Вечно у Сони убегало молоко, подгорали яичницы, разваривались и лопались сосиски-сардельки.
Её, художественную, нервную и чересчур уж тонко организованную натуру, такие бытовые мелочи не занимали. Нехотя, с тяжёлыми вздохами и, что называется, спустя рукава, она, смирившись с биологической потребностью есть и пить, что-то варила-жарила-кипятила, потом, ругнув себя для проформы за безалаберность, машинально вытирала мокрой тряпкой испачканную плиту, думала при этом вынужденном занятии, наверное, о чём-то своём.
Может быть, вспоминала велосипедные поездки по Провансу? Её портативный этюдник всегда был привязан к багажнику велосипеда, который катил по следам Ван Гога, Сезанна…

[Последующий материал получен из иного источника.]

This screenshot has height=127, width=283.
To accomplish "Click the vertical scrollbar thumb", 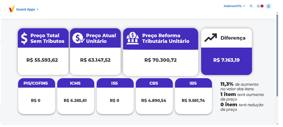I will tap(277, 55).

А, может быть – две? три? – пражские прогулки с Францем и Максом, с которыми случайно познакомилась в 1910 году в Париже? Как-то в разговоре за столом у Гервольских Соня так и сказала. С Францем и Максом. Впрочем, тогда, когда прогуливалась Соня с двумя умными нервными молодыми людьми, их имена, такие обычные, произносились без придыханий и закатываний глаз; будничные прогулки по Градчанам с почти случайными знакомыми в своей насыщенной, богатой фантастичными, но краткими до мимолётности встречами и дружбами биографии она не относила к сколько-нибудь значительным эпизодам.